Después de correr por otros dos pasillos interminables llegamos a una sala donde había un par de sofás y un escritorio. Varias personas ya estaban esperando, algunas conocidas, otras las veía por primera vez. Nos sentamos a esperar noticias pues nos dijeron que lo tenían en una sala de cirugía contigua. El corazón que latía ya muy fuerte y rápido se aceleró mucho más cuando a los cinco minutos entró un médico con el vestido de quirófano. Nos preguntó si éramos los familiares y sin rodeos nos dijo: "No hay nada que hacer, falleció".

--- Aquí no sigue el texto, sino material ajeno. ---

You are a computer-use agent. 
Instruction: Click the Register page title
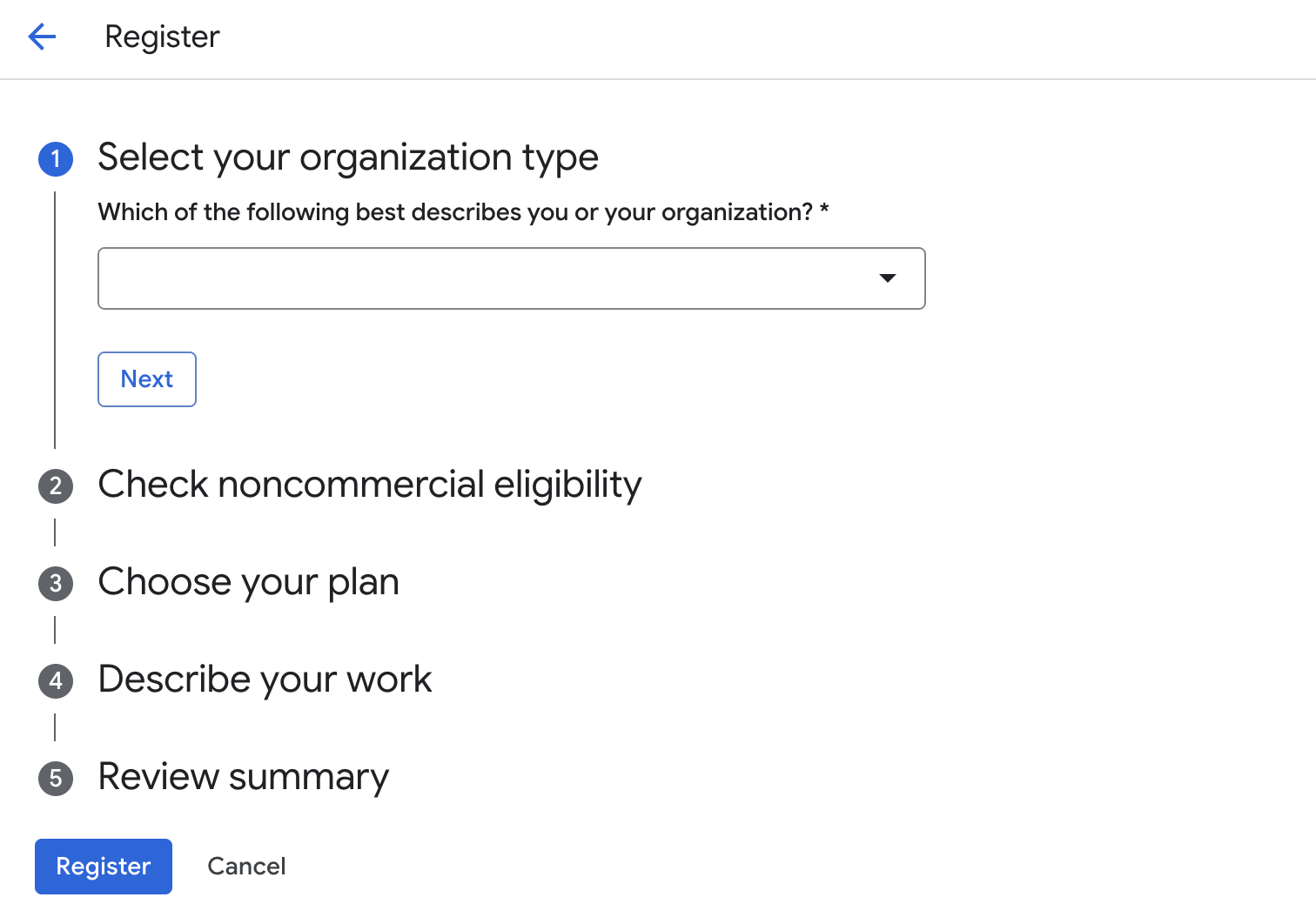[162, 37]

Miré a mi mamá y empecé a llorar. Lloramos abrazados los cuatro. Lo primero que dije después de varios intentos fallidos por hablar fue: "¿Y ahora qué vamos a hacer?". Mi papá era el eje de la vida de todos los que lo rodeaban. Pensar que había muerto me producía un vacío inmenso. Sentía que la vida ya no tenía sentido.

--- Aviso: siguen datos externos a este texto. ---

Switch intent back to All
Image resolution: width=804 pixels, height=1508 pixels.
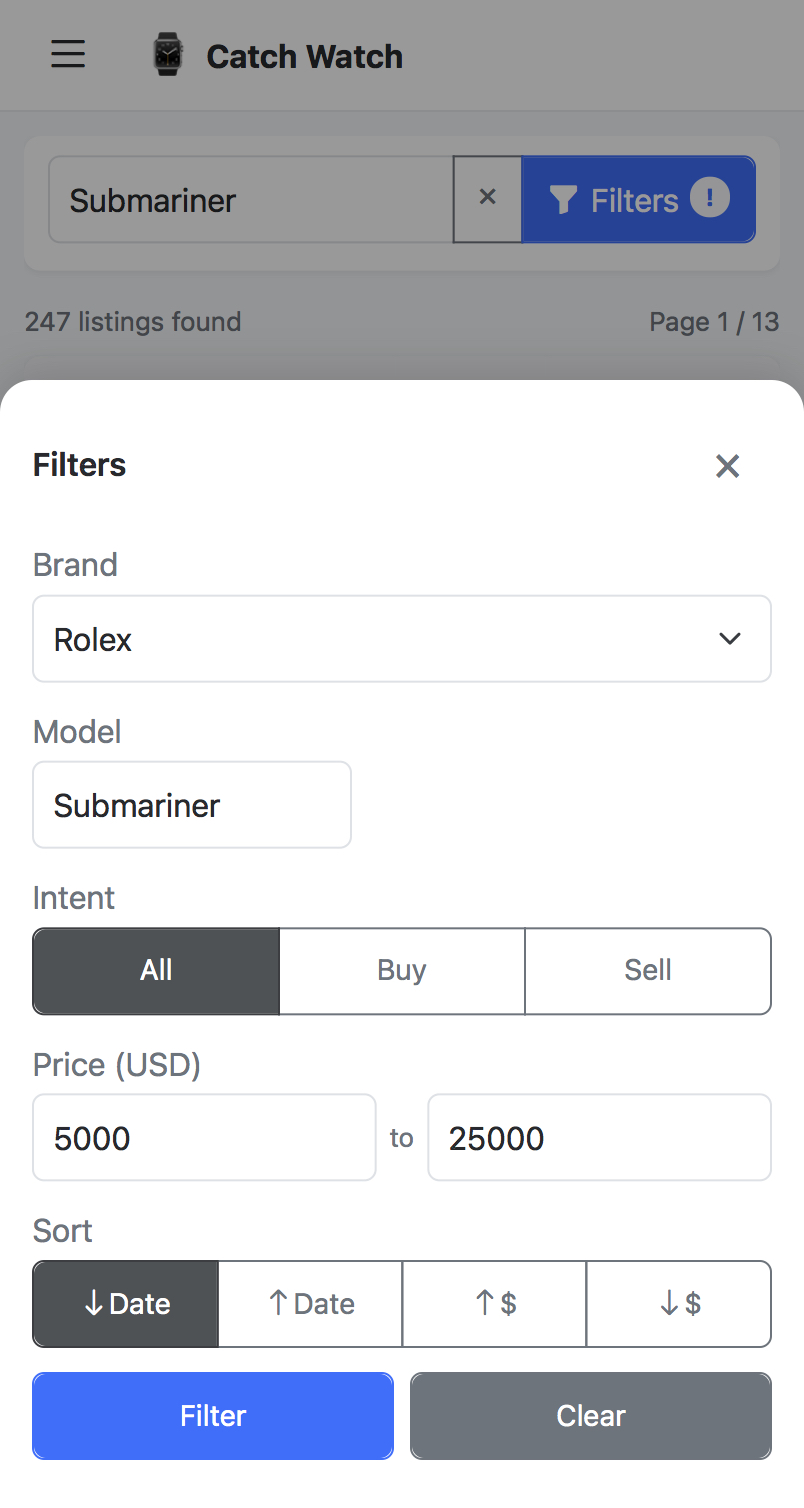coord(155,970)
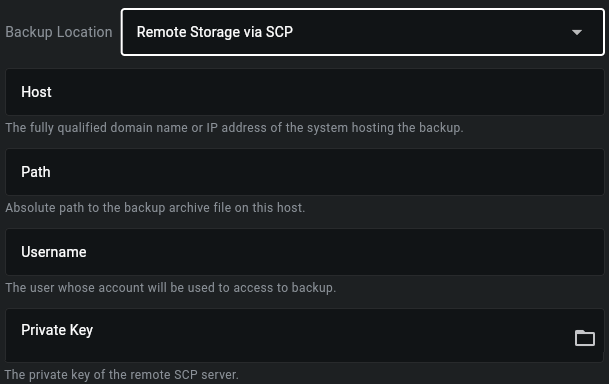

El médico nos preguntó si queríamos verlo y la única que asintió fue mi mamá.  Cada vez llegaba más gente. Tíos, primos, amigos y muchos desconocidos. Juan Manuel pidió un papel y un lápiz y se sentó a escribir algo en el escritorio.

Mucha gente me abrazaba y trataba de consolarme, la mayoría desconocidos que probablemente no entendían que yo a esas alturas no captaba las dimensiones de lo que había pasado.

Ya era casi medianoche y mi mamá, tal vez tratando de huirle al vacío que todos sentíamos, no se quedaba quieta organizando lo necesario para que lo llevaran al Capitolio donde sería velado. Nos dijo que nos fuéramos a descansar un rato al apartamento pues nos esperaban días difíciles.

Los tres bajamos al parqueadero con algunos escoltas y cuando abrieron la puerta del carro blindado vi una mancha oscura en el asiento de atrás. Era el rastro de una carrera desesperada y absurda por salvarle la vida en los primeros minutos. Hoy todavía no entiendo por qué nos subieron en el mismo carro en el que lo habían llevado de Soacha al primer hospital en Bosa.

Cuando entré a mi cuarto ya era la una de la mañana. Mi prima Juana Uribe nos acompañó a Claudio y a mí para que tratáramos de dormir. Antes de cerrar los ojos me miré la mano. Lo que me había escrito esa mañana ya se estaba borrando. Galán ya no sería Presidente. Así terminó el peor día de mi vida.